O garçom levou o pedido de Mônica a mesa, e ela agradeceu sem quitar os olhos do televisor.
— Apesar de muitas testemunhas terem alegado que o casal passava por uma crise matrimonial, hoje, em depoimento, uma testemunha que vivia cerca ao casal, alegou que há meses o matrimônio deles era somente uma farsa imposta por Sara Sarlo. Também vale lembrar que a acusada pediu uma liberação para participar do velório e enterro dos filhos e marido, mas o juiz não a concedeu esse direito!
— Descarada! — resmungou Mônica, raivosa.
— Falou comigo? — perguntou o garçom que, como ela, estava interessado no noticiário.
— Não, nada. Estou pensando alto, nada mais. — Voltou a ler o periódico, desejando encerrar o tema.
— Escuta, a senhora que é uma advogada com muitos anos de carreira e já aprendeu a identificar delinquentes e psicopatas, acredita na inocência de Sara Sarlo?
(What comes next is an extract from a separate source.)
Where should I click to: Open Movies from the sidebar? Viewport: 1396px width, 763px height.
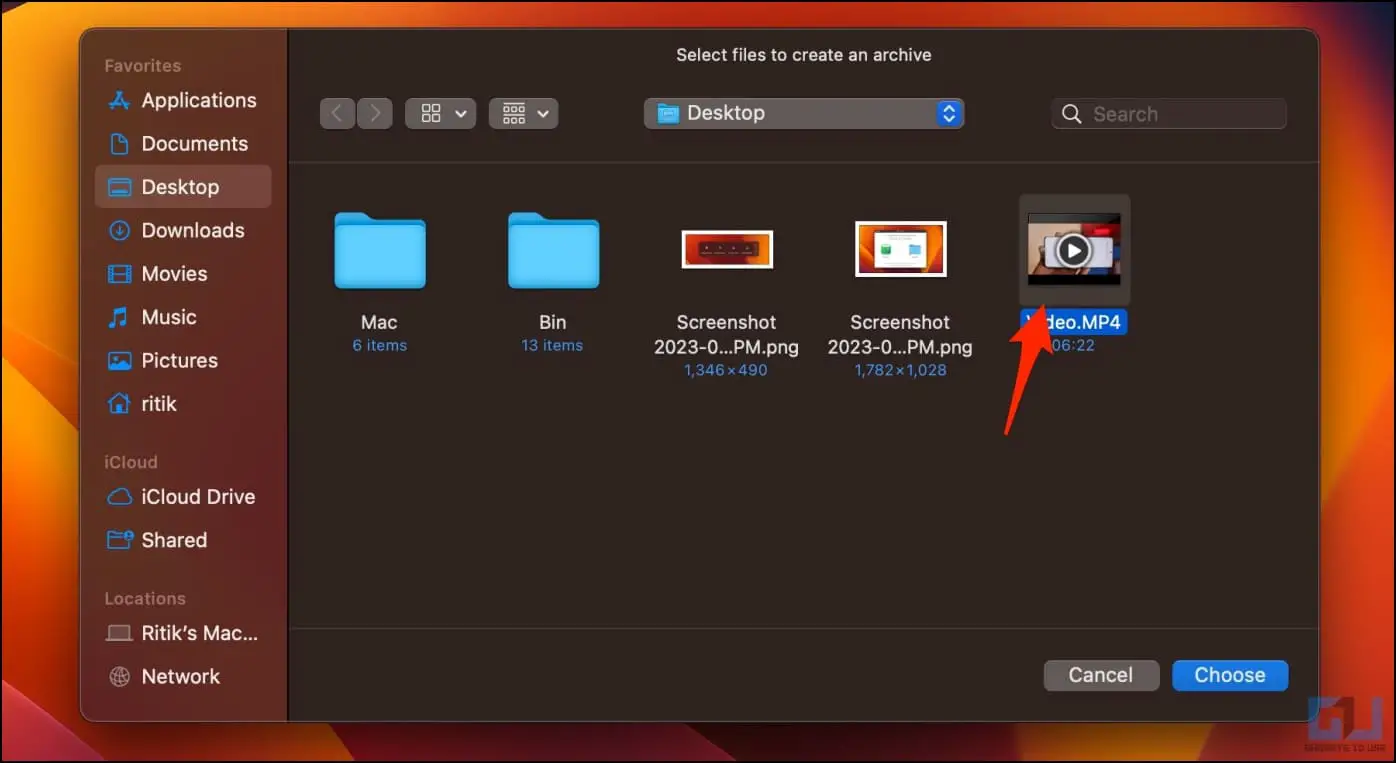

— Para nada! Para mim, ela é uma dessas mulheres que não suportam uma traição ou o rompimento do matrimônio e decidem matar o marido, só que ela também decidiu matar os filhos e intentar suicídio, mas lamentavelmente ela resultou ser uma inútil quando teve que acabar com a vida de merda que tinha! Por mim, essa aí iria para cadeira elétrica sem direito a auxílio caso algo saísse errado.
O garçom ficou atônito a reação de Monica. Era certo que há muito tempo conhecia aquela mulher e estava inteirado do seu caráter forte e de sua postura um tanto polêmica ao condenar a delinquência e a bandidagem, porém, nunca havia a escutado mencionar a alguém com tanta raiva e repulsa.
Para quem não conhecia a Mônica Carvarral completamente, estranharia o tanto de sentimento que ela utilizou para se expressar de Sara, mas quem estava inteirado de quem ela realmente era detrás da máscara de advogada justiceira, compreenderia que quem sempre opinava sobre aquele tema não era a Mônica profissional, e sim a mulher que era mãe de solteira de uma menina e que sozinha criou o irmão desde a morte dos pais quando ela ainda era uma jovenzinha.
Quando Felipe decidiu ir embora com outra mulher deixando a Mônica com uma filha de três anos, ela por um momento se sentiu incapaz de dar conta da filha. Acreditou que, por mais que tivesse conseguido seguir com o irmão adolescente para criar, com a menina não seria tão fácil, ainda mais quando haviam destroçado o seu coração.
Porém, como sempre, Mônica logrou a estar muito bem e as dificuldades pareceram pequenas mediante a garra de leoa que sacava todas às vezes que tinha que lutar por aqueles que amava, por isso, tinha tanta repulsa por Sara. Hoje, a sua pequena era a luz de sua vida e a amava mais que tudo no mundo, e não conseguia decifrar como uma mãe era capaz de fazer dano aos seus próprios filhos.
Exausta de pensar naquele tema, Mônica colocou o periódico sobre a mesa e tomou um gole de café.
— Ainda interessada neste caso?
Mônica ergueu a mirada e viu o namorado.
— Olá, meu amor. Não te vi chegar! — Sorridente, ela levantou-se e cumprimentou o namorado com um selinho.
Ele era Fernando Luna, o eterno cortejador de Sara Sarlo.